下に示すGA4のユーザー数に関する文章を、最後の文の後から書き継いでください。

■ 本文
>>>>

GA4の管理画面では、省略した言葉が記載されているケースが多いようです。上記のようにマウスオーバーしてみると説明が現れるため、疑問があるときは都度調べておくとよいでしょう。
また、GA4のユーザー数は、指定した期間内でのユニークユーザーを計測した値です。この指標は期間設定に大きく依存するため、日別のユーザー数の総和が期間全体のユーザー数と一致しないことがあります。
例えば、3月15日から3月17日に下記ユーザーが次のようにWEBサイトへ訪問したとします。
- 3月15日:ユーザーX、ユーザーY、ユーザーZがWEBサイトへ訪問
- 3月16日:ユーザーX、ユーザーYがWEBサイトへ訪問
- 3月17日:ユーザーX、ユーザーZがWEBサイトへ訪問
この場合、日別のユーザー数と全期間のユーザー数は、下記の通りです。
- 3月15日:ユーザー数=3
- 3月16日:ユーザー数=2
- 3月17日:ユーザー数=2
- 3月15日~3月17日:ユーザー数=3(7ではない)
GA4では、ユーザー識別の精度向上のため、User-ID、デバイスID、モデリングという3つの方法を採用しています。これにより、異なるブラウザやデバイスからのアクセスでも同一ユーザーを正確に認識できるようになりました。
この機能強化により、以前のUAで課題となっていた異なるブラウザからのアクセス判別の問題が解決され、より正確なユーザー数の把握が可能になっています。
GA4におけるアクティブユーザー数とは
GA4のアクティブユーザーは、実際のサイト利用者数を正確に反映するよう定義されています。具体的には、WEBサイトが画面上で1秒以上表示されたユーザーをアクティブユーザーとしてカウントします。これは単にページを開いただけでは不十分で、ユーザーが実際にコンテンツを閲覧していることを確認するためです。
例えば、ブラウザで複数のタブを開いている場合、現在表示されていないタブのページはアクティブユーザーとしてカウントされません。ユーザーがタブを切り替えてWEBサイトを前面に表示し、少なくとも1秒間見た場合にのみ、そのユーザーはアクティブと見なされます。この方法により、サイトの実質的な利用状況をより正確に把握できます。
Googleのアナリティクスヘルプによるアクティブユーザーの認識は、下記の通りです。
”GA4 のプライマリ ユーザーに関する指標
WEBサイトまたはアプリケーションにアクセスした個別のユーザーの数。エンゲージメント セッションが発生するか、アナリティクスで以下の情報が収集されると、アクティブ ユーザーとして認識されます。

<<<<

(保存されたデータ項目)

>>>>

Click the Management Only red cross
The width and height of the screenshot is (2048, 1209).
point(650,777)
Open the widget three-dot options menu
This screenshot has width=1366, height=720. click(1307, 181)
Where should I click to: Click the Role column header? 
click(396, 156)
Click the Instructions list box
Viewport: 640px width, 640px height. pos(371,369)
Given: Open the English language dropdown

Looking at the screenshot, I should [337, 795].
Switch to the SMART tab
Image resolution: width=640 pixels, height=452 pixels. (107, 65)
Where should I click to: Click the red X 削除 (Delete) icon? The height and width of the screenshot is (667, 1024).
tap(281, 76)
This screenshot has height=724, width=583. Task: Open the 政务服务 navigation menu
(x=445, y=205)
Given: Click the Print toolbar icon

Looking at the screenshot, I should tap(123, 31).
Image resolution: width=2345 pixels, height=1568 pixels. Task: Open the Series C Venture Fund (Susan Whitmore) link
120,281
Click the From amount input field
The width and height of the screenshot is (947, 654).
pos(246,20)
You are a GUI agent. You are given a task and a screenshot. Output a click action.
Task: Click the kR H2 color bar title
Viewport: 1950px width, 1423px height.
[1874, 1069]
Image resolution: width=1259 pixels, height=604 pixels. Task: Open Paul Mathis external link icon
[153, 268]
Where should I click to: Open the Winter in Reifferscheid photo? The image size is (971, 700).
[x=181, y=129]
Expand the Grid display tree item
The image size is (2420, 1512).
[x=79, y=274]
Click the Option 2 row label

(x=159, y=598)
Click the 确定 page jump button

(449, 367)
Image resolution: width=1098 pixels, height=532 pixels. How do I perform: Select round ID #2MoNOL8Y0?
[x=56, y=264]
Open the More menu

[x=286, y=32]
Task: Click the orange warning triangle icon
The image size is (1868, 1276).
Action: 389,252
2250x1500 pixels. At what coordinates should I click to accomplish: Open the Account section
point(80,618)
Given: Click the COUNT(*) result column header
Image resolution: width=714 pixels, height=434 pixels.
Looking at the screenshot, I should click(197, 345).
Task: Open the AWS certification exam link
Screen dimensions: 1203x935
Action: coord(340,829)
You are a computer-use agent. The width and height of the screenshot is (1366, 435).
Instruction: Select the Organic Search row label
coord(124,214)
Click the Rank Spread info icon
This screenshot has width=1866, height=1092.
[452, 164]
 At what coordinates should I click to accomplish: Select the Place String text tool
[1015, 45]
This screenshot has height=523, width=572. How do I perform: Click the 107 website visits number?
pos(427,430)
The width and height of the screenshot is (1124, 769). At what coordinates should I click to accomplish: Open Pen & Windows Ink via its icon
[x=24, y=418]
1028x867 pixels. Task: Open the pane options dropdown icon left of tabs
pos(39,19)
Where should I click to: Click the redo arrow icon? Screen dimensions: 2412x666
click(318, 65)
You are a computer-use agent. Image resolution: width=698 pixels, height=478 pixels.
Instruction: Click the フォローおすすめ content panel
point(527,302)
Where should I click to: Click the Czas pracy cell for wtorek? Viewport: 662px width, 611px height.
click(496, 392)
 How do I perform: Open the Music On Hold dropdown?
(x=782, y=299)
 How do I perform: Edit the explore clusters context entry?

<<<<

■ 解答
WEBサイトの first_visit イベントまたは engagement_time_msec パラメータ
Android アプリの first_open イベントまたは engagement_time_msec パラメータ
iOS アプリの first_open イベントまたは user_engagement イベント”
引用元:[UA→GA4] 指標の比較: Google アナリティクス 4 とユニバーサル アナリティクス|Google アナリティクスヘルプ
GA4でのアクティブユーザー数は、WEBサイトやアプリで実質的な活動をおこなった人数を示しており、単なる訪問者数ではなく、実際にコンテンツと関わりを持ったユーザーをとらえています。
また、上記の「エンゲージメントセッション」とは、以下の条件のいずれかを満たすユーザーのアクションを指します。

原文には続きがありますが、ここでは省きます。